Happy Nurse1 comes back. We are still waiting for my drugs. In the meantime. I ask here about the anti-nausea drugs and how much more will I be getting? This seems to confuse her and she calls my Dr. We wait almost 3hrs for the drugs. Too long. Someone F'ed up. Thank God they have cable.

Happy Nurse1 comes in with the drugs finally. She has me read my name off the labels. I do so off the ABVD's and off the lable for Zofran and Dexamethasone!

Dex. is a Corticosteroid with anti-nausea capabilities (among other uses) and Zofran is an anti-nausea drug specifically designed for chemo treatment. Absolutly positive I was not given those during my first treatment. I'm so annoyed they could "F" that up but what can I do now? Nada.

They give me my test bleomycin sample. This is the "B", an antibiotic. Many people have an allergic reaction so they test for it during the first two treatments. If you have an allergy to it they give you massive amounts of benadryl in an attempt to "trick" your body. It's a critical drug - no replacement. I pass again.

I get two of the drugs injected by the nurse slowly over about 10minutes. The third is done mechanically for 15minutes. The fourth is an hour. I would hate to do this with no support. Thank God for Dani.

The fourth one hurts after awhile. It's a lot of stuff they pump into you.

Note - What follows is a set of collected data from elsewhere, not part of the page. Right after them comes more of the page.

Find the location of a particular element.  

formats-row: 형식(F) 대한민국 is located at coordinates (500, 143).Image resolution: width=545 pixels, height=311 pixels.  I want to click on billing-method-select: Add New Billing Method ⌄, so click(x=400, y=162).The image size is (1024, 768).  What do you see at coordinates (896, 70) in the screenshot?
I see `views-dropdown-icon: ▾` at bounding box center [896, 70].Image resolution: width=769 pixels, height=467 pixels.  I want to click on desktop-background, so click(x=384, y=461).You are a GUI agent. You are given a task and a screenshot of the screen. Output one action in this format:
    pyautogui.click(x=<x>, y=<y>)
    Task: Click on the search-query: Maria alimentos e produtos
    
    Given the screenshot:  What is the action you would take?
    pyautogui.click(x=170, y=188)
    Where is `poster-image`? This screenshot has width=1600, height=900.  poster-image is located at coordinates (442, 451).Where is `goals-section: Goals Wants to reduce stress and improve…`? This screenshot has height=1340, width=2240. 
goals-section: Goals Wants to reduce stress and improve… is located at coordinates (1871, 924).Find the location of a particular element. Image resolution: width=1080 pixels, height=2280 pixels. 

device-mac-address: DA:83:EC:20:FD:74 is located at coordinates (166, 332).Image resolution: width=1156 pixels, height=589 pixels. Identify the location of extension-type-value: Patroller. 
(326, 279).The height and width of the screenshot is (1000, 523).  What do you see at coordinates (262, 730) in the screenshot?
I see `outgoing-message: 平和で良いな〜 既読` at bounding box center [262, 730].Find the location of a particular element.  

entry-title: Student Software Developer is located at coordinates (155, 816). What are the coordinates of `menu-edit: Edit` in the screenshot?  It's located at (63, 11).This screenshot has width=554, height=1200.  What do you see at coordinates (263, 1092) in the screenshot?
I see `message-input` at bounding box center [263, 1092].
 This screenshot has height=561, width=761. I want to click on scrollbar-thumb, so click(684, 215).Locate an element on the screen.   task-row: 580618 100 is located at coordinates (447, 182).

It's also the drug doing it's thing. Unfortunately, a little pain over time and during this procedure, seems to hurt more than it should. Maybe because you know it will happen every time?

The worst thing was how long we were there. Maybe 6 hours. They brought me food. I ate some to be polite?????????

Why do Hospitals feed sick people such crap? It's almost surreal.

From now on, we will pack food just in case.

So we leave. No chills. No shaking, no vomitting. We go home and eat. Dani's work place is very liberal. She works from home now so she can take care of me and keep me company. She worries so much. I love here so.

I think that might be it for 12/5. I'm tired as hell but wide awake. Time for some drinks.........I hope. Don't really have an "appetite" for alcohol. That's one of the worst side effects. ;) Get nauseas easily if I drink too soon after chemo. I think I might be usual. Goodnight.